Mając na względzie przedstawione zapisy umów, należy wskazać, że przepis art. 358 k.c. w brzmieniu obowiązującym w datach zawarcia umów (tj. w brzmieniu obowiązującym od 25 września 2003 roku do 23 stycznia 2009 roku) stanowił, że z zastrzeżeniem wyjątków w ustawie przewidzianych, zobowiązania pieniężne na terenie Rzeczypospolitej Polskiej mogą być wyrażane tylko w pieniądzu polskim.

Regulacja ta, statuująca tzw. zasadę walutowości, przewidywała powinność wyrażania każdego zobowiązania pieniężnego w walucie polskiej, z wyjątkiem zobowiązań, dla których odmienną regulację wprowadzały ustawy szczególne. Taką zaś regulację wprowadzała ustawa z dnia 27 lipca 2002 r. - Prawo dewizowe, która w art. 3 ust. 1 przewidywała zasadę swobody dewizowej, zgodnie z którą w obrocie dewizowym wszystko co nie jest wyraźnie zakazane ustawowo jest dozwolone. Trzeba też podkreślić, że ustawa ta, w zakresie obrotu między rezydentami (osobami fizycznymi, mającymi miejsce zamieszkania w kraju oraz osobami prawnymi mającymi siedzibę w kraju), określa ograniczenia jedynie w zakresie dokonywania rozliczeń w walutach obcych (art. 9 pkt 15). Nie wprowadza natomiast ograniczeń w ustalaniu zobowiązań w innej walucie, niż waluta polska.

W świetle powyższych uwag zasadne jest przyjęcie, że możliwe było w dacie zawarcia umów przez strony wyrażanie zobowiązań pieniężnych przez rezydentów, działających w kraju, w obcej walucie. Nie miało to jednak miejsca w przypadku umowy stron.

W judykaturze przyjmuje się, że od wyrażenia świadczenia w walucie obcej należy odróżnić tzw. klauzule waloryzacyjne, które wyłączają jedynie walutę polską jako jedyny miernik wartości i odnoszą cenę również do waluty obcej (zob. np. wyrok Sądu Najwyższego z dnia 7 lipca 2005 roku, sygn. V CK 859/04).

● Dane źródłowe
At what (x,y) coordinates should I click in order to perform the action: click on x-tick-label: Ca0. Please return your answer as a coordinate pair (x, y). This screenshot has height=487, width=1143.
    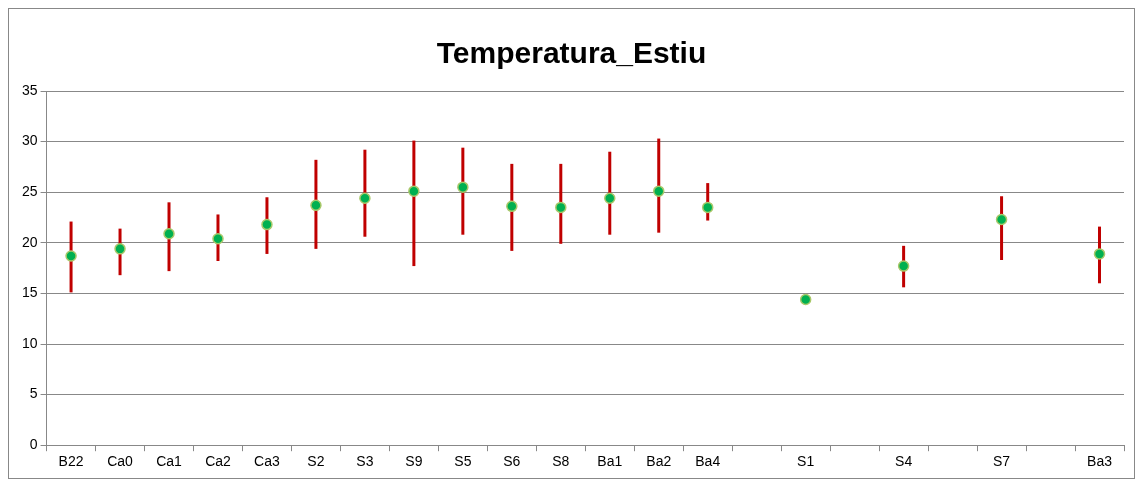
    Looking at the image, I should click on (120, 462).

● Zadanie
Proszę wypisać bez zmian z fragmentu dotyczącego zasady walutowości cały tekst, począwszy od słów „Regulacja ta, statuująca” aż po słowa „niż waluta polska.”.

● Odpowiedź
Regulacja ta, statuująca tzw. zasadę walutowości, przewidywała powinność wyrażania każdego zobowiązania pieniężnego w walucie polskiej, z wyjątkiem zobowiązań, dla których odmienną regulację wprowadzały ustawy szczególne. Taką zaś regulację wprowadzała ustawa z dnia 27 lipca 2002 r. - Prawo dewizowe, która w art. 3 ust. 1 przewidywała zasadę swobody dewizowej, zgodnie z którą w obrocie dewizowym wszystko co nie jest wyraźnie zakazane ustawowo jest dozwolone. Trzeba też podkreślić, że ustawa ta, w zakresie obrotu między rezydentami (osobami fizycznymi, mającymi miejsce zamieszkania w kraju oraz osobami prawnymi mającymi siedzibę w kraju), określa ograniczenia jedynie w zakresie dokonywania rozliczeń w walutach obcych (art. 9 pkt 15). Nie wprowadza natomiast ograniczeń w ustalaniu zobowiązań w innej walucie, niż waluta polska.